Explanation of Article 701
The article refers to the situation where an easement right is established by the owner's allocation; if the owner owns two separate properties and establishes an easement right on one to serve the other property, the original owner has allocated an easement right on this property. If there is a visible sign of this service, the easement right transfers if the ownership of the two properties or one of them changes so that the properties become owned by different owners while remaining in this state, thereby creating an easement right. The reason for the creation of the easement right is the implicit agreement between the different owners of the two properties, and the implicit agreement is nothing but a contract, i.e., a legal act. Thus, the easement that arose from the original owner's allocation was established by a legal act. An example of this is when a person owns two adjacent lands and makes a visible passage in one of them leading to the other; the owner has allocated the land with the passage to serve the other land. If the first land is sold while in this state relative to the other land, the buyer is implicitly considered to have agreed to the existence of the easement right of passage.
It is clear from this that an easement by the owner's allocation requires four conditions to arise:
- The first condition: The existence of two properties owned by one owner.
- The second condition: The owner makes one of the properties serve the other, excluding cases where the person who makes one property serve the other is not the owner of the properties or their representative, such as when a tenant of the properties establishes it.

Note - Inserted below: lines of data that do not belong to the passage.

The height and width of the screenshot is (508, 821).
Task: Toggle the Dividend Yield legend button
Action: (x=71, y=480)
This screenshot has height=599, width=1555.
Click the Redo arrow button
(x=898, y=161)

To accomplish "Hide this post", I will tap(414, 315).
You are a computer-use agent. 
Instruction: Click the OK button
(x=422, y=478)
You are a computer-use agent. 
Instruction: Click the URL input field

- The third condition: The easement must be visible, meaning it has a visible sign, like a road paved to be a passage for the other property, or a canal dug for irrigation water to flow to the other property. The road and canal are visible signs of the easement, which can be acquired by the original owner's allocation as an implicit agreement. This excludes cases where the easement is not visible, meaning it has no external sign indicating its existence, such as a negative easement that merely restricts the owner of the servient property from performing certain actions on their property, like an easement prohibiting building, or raising a building beyond a certain height, or viewing. These negative easements cannot be acquired by the original owner's allocation because their invisibility precludes the possibility of an implicit agreement.

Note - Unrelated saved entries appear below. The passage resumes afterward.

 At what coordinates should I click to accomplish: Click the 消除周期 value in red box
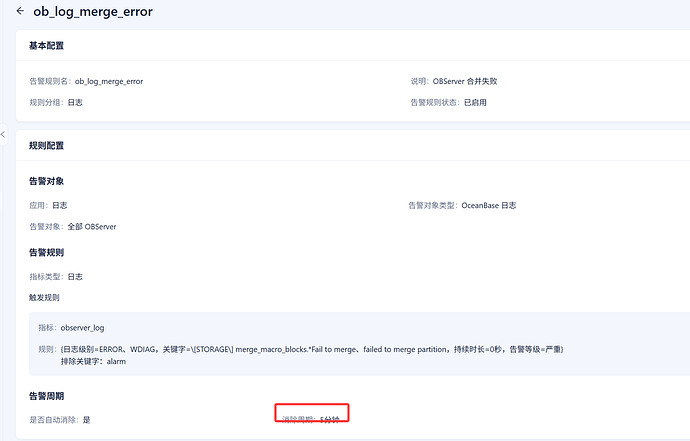point(329,419)
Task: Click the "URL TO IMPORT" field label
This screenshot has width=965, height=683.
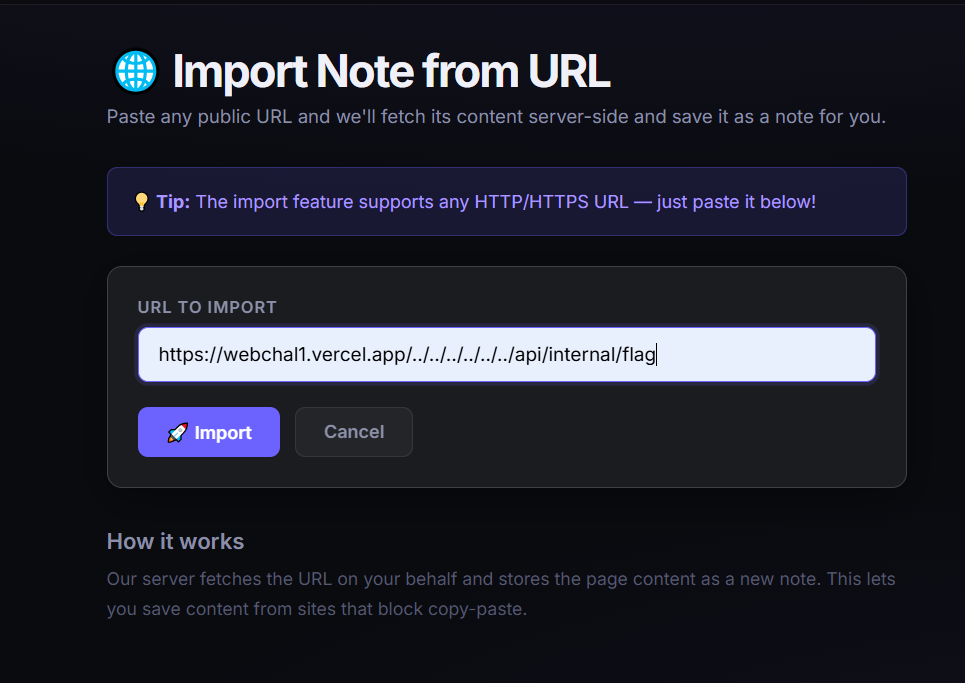Action: click(207, 307)
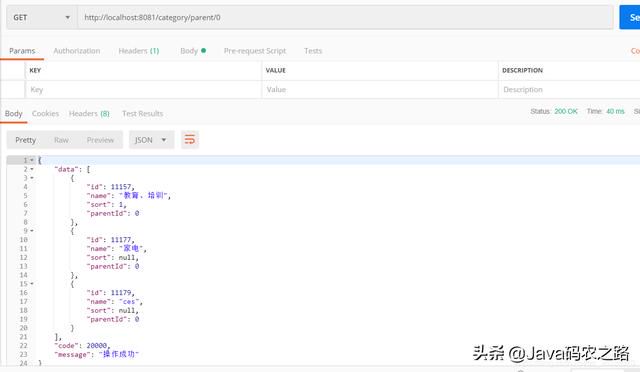Collapse the object at line 9
The width and height of the screenshot is (640, 372).
(32, 231)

- The fourth condition: The properties become owned by different owners without changing their condition, whether by transferring them or one of them to other owners.
This excludes the assumption that a person owns two separate properties and makes one serve the other, and the easement is visible; this is merely an exercise of the right of ownership. The article establishes the principle of the creation of an easement right by the original owner's allocation according to the previous conditions, and that the owner of the servient property only needs to prove the existence of visible signs indicating the easement to be entitled to this easement.
The article concludes by stating that the ruling it contains applies in the absence of an explicit or implicit agreement to the contrary; for example, if there is an agreement in the legal act document that grants the right or if custom dictates that the visible sign is not considered, and the buyer owns the property free of the easement right, as easement rights are subject to the rules established in their creation document, the prevailing custom of the area, and the provisions contained in this section.
Related To
Article 701
If the owner of two separate real properties creates an apparent easement between such properties, the right of easement shall remain effective if one or both of the properties are transferred to other owners and their condition is unchanged, unless agreed otherwise.